## Brief
Produce a verbatim copy of the entries listed below.

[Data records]
*** Block opens ***

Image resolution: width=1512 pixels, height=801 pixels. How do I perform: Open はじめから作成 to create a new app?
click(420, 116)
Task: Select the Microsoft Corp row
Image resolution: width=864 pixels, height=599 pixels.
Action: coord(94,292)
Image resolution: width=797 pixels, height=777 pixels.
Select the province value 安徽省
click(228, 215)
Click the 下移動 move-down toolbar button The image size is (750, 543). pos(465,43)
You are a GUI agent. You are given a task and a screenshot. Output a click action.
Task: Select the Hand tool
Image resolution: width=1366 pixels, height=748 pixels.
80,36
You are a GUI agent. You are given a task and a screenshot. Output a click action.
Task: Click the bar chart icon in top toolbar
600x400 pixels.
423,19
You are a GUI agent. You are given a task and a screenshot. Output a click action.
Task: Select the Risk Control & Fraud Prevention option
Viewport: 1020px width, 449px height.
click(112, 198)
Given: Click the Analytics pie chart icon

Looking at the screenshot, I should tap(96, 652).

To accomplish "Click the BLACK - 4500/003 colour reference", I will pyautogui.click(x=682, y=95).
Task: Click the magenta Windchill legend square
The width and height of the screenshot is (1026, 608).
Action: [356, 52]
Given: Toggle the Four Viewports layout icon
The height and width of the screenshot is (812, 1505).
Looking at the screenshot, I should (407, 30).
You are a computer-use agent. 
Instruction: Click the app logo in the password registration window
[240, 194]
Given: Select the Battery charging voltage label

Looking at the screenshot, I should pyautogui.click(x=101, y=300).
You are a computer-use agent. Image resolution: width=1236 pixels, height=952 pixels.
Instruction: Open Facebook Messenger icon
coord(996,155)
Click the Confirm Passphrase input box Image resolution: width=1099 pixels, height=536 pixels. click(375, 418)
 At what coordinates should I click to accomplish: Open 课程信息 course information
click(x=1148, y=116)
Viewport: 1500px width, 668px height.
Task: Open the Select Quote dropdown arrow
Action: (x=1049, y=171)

*** Block closes ***

## Result of this task
Image resolution: width=1512 pixels, height=801 pixels. How do I perform: Open はじめから作成 to create a new app?
click(420, 116)
Task: Select the Microsoft Corp row
Image resolution: width=864 pixels, height=599 pixels.
Action: coord(94,292)
Image resolution: width=797 pixels, height=777 pixels.
Select the province value 安徽省
click(228, 215)
Click the 下移動 move-down toolbar button The image size is (750, 543). pos(465,43)
You are a GUI agent. You are given a task and a screenshot. Output a click action.
Task: Select the Hand tool
Image resolution: width=1366 pixels, height=748 pixels.
80,36
You are a GUI agent. You are given a task and a screenshot. Output a click action.
Task: Click the bar chart icon in top toolbar
600x400 pixels.
423,19
You are a GUI agent. You are given a task and a screenshot. Output a click action.
Task: Select the Risk Control & Fraud Prevention option
Viewport: 1020px width, 449px height.
click(112, 198)
Given: Click the Analytics pie chart icon

Looking at the screenshot, I should tap(96, 652).

To accomplish "Click the BLACK - 4500/003 colour reference", I will pyautogui.click(x=682, y=95).
Task: Click the magenta Windchill legend square
The width and height of the screenshot is (1026, 608).
Action: [356, 52]
Given: Toggle the Four Viewports layout icon
The height and width of the screenshot is (812, 1505).
Looking at the screenshot, I should (407, 30).
You are a computer-use agent. 
Instruction: Click the app logo in the password registration window
[240, 194]
Given: Select the Battery charging voltage label

Looking at the screenshot, I should pyautogui.click(x=101, y=300).
You are a computer-use agent. Image resolution: width=1236 pixels, height=952 pixels.
Instruction: Open Facebook Messenger icon
coord(996,155)
Click the Confirm Passphrase input box Image resolution: width=1099 pixels, height=536 pixels. click(375, 418)
 At what coordinates should I click to accomplish: Open 课程信息 course information
click(x=1148, y=116)
Viewport: 1500px width, 668px height.
Task: Open the Select Quote dropdown arrow
Action: (x=1049, y=171)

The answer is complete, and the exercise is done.